La diffusion des textes juridiques communautaires sur le Web ret.gif (1006 octets)

Le traité de l'Union européenne, les règlements et les directives communautaires ont une force supérieure à une loi antérieure ou postérieure selon les jurisprudences constantes des tribunaux judiciaires et administratifs. Pour ces derniers, cela résulte de la célèbre jurisprudence CE  20 oct. 1989 Nicolo et les arrêts subséquents. Cela vaut a fortiori pour les actes réglementaires nationaux. Dans ces conditions, le postulat ressassé et repris comme devise et leitmotiv sur le site Légifrance, "Nul n'est censé ignoré la loi",  doit évidemment être entendu dans un sens large de tout le droit applicable et inclure pleinement le droit communautaire, c'est-à-dire le traité et les actes dérivés.

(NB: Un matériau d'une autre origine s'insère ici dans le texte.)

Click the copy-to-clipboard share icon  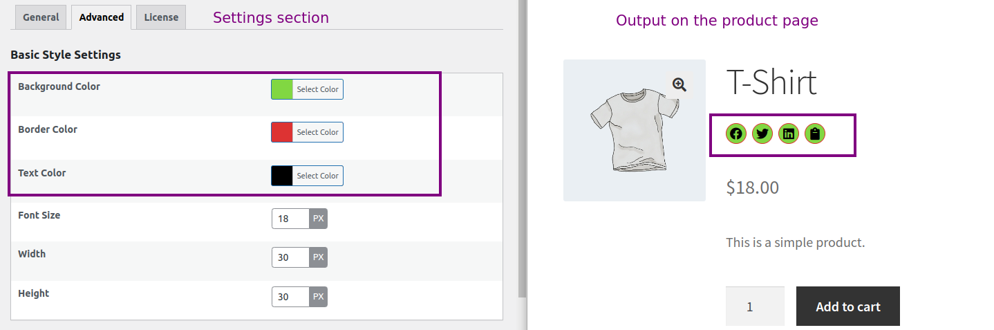tap(815, 134)
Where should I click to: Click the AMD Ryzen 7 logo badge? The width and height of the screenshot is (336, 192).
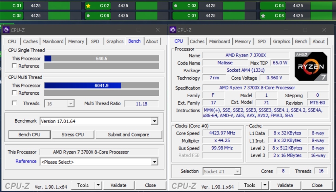(x=310, y=66)
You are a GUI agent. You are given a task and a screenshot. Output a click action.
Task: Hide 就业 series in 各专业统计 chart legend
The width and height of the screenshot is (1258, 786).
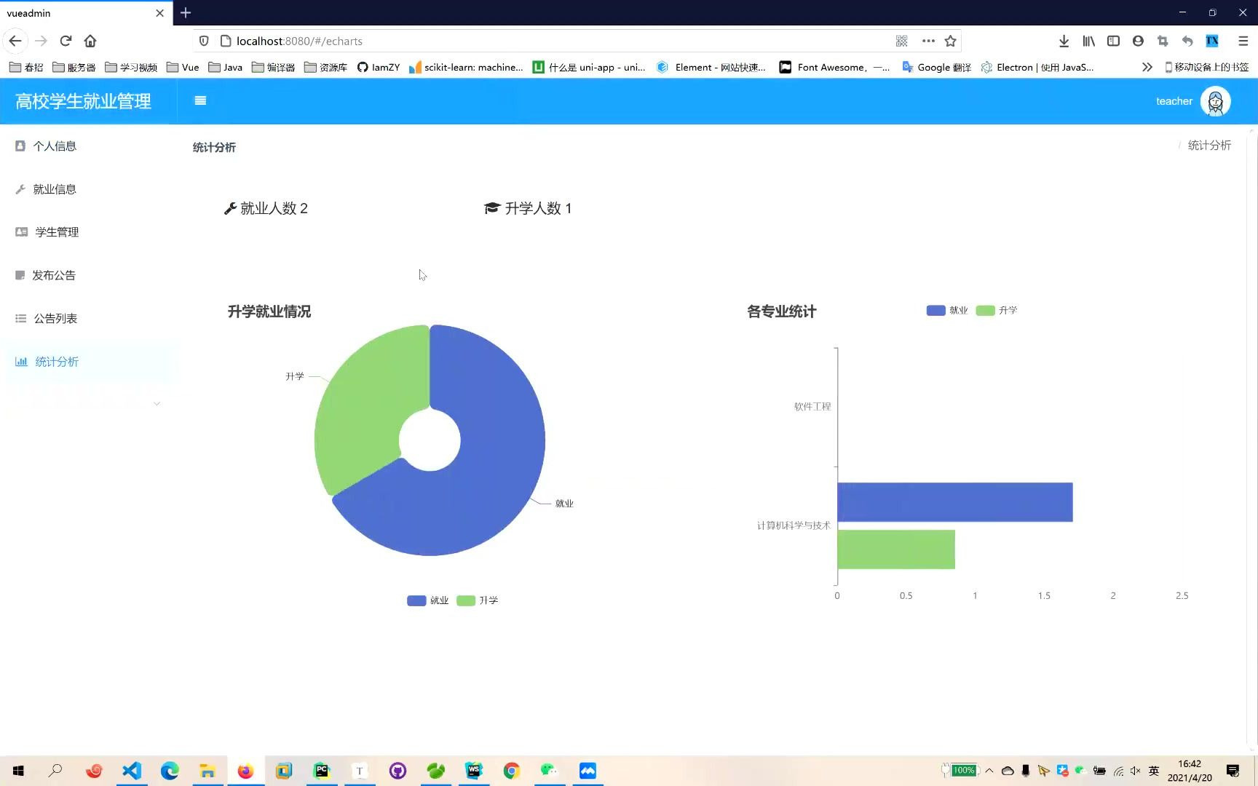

L'accès au droit communautaire doit donc être au moins aussi bien assuré que l'accès au droit français. L'impératif est d'autant plus aigu que le droit communautaire se confronte à la diversité de traditions juridiques des droits des États membres. Étant un droit récent, il est inévitablement moins connu par de nombreux citoyens et même juristes ayant été formés à une époque plus ancienne. Cela vaut autant pour son contenu, son processus d'élaboration que pour les institutions impliquées et les procédures de contrôle et de sanction. C'est pourquoi il tend à être un droit de spécialistes et les textes bruts apparaissent difficilement accessibles aux simples citoyens.

L'Office des publications officielles des Communautés européennes (EUR-OP), éditeur officiel des institutions européennes, est le maître d'œuvre de la diffusion des textes officiels sur support papier avec les Journaux officiels de la Communauté européenne, éditions L., C. ou S, sur CD-Roms et sur Internet avec la base de données payantes CELEX  et  son service gratuit EUR-Lex.

Depuis la mise en place du portail EUR-Lex en juin 2001, l'accès au droit communautaire (services Internet) est facilité, mais  la complexité subsiste.

1° Avant l'ouverture du portail EUR-Lex : une offre confuse et incomplète d'informations juridiques communautaires

Cette situation se manifestait au moins sur deux plans.

- la difficulté de se retrouver dans la pléthore de sites (autant que d'institutions...), de services et de bases de données (CELEX, EUR-Lex, EUDOR (European Union Document Delivery Service), SCAD, RAPID, etc.).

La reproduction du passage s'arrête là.